§ **How to complete this task**
Transcribe every entry exactly, with nothing added or left out.

§ **Records provided**
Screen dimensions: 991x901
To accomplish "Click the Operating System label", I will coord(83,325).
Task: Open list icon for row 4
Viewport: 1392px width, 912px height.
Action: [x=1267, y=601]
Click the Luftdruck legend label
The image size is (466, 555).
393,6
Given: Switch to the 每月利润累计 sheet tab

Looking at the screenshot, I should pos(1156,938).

§ **Answer to the problem**
Screen dimensions: 991x901
To accomplish "Click the Operating System label", I will coord(83,325).
Task: Open list icon for row 4
Viewport: 1392px width, 912px height.
Action: [x=1267, y=601]
Click the Luftdruck legend label
The image size is (466, 555).
393,6
Given: Switch to the 每月利润累计 sheet tab

Looking at the screenshot, I should pos(1156,938).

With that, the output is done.